Candidates for the July 31 special election must file with the Secretary of State by Monday.
Independent Candidates: Nine candidates for state and federal office running as independents met Thursday’s deadline to file their applications and signatures with the Secretary of State. Of those, the application of Kesha Rogers (CD9) has been certified. A spokesman for the office said the remaining applications are still being reviewed.
A single application was filed for a candidate in HD6, CD2, CD16, CD18, CD21, CD22, CD25 and CD27. Tyler rabbi Neal Katz is the only person who filed a declaration of intent to seek HD6 as an independent. For the other offices listed, more than one person filed declarations of intent, so we do not know whose applications are being reviewed. A final list of certified candidate is expected to be released on Monday.
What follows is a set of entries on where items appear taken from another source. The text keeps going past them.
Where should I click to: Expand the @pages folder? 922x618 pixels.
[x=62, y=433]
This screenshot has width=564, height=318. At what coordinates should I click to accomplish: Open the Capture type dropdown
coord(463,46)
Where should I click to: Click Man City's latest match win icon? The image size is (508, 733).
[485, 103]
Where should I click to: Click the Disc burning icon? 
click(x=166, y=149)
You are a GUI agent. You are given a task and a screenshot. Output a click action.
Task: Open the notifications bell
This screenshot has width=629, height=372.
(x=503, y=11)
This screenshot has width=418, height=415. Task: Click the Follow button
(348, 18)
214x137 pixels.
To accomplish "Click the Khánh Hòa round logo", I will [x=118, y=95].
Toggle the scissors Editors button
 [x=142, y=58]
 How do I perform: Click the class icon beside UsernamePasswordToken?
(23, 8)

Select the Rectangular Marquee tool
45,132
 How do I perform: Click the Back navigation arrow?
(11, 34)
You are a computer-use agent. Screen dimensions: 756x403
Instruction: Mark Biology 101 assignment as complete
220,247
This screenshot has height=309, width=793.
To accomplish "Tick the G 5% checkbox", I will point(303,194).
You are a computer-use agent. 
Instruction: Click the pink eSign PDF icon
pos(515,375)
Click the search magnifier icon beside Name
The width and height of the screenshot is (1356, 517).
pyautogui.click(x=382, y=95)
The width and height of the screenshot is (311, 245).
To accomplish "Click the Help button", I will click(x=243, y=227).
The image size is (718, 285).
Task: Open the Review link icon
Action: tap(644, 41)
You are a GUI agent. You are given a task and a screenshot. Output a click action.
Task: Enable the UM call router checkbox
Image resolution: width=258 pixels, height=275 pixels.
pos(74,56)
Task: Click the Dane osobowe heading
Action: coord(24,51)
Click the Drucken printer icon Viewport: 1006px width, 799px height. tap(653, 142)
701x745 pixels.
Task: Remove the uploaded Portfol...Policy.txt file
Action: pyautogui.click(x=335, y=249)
None of the eight independent candidates for governor or six independent candidates for U.S. Senate met the deadline.
Sixty-eight Texans filed declarations of intent to run as independent candidates for state and federal offices in 2018, up from 15 for 2016. Candidates running for Congress, state senator and state representative needed to collect the lesser of 500 signatures or 5% of all votes cast for governor in 2014 in the district. The U.S. Senate and statewide candidates needed 47,183 signatures, which is 1% of the votes cast for governor in 2014. Only signatures from registered voters who did not participate in a party’s nominating process can be counted.
One final filing period remains. Write-in candidates can file their declarations and signatures with the Secretary of State between July 21 and August 20. Write-in candidates for statewide office need 5,000 signatures. Write-in candidates for legislative and congressional offices need the lesser of 500 signatures or 2% of the votes cast for governor in 2014.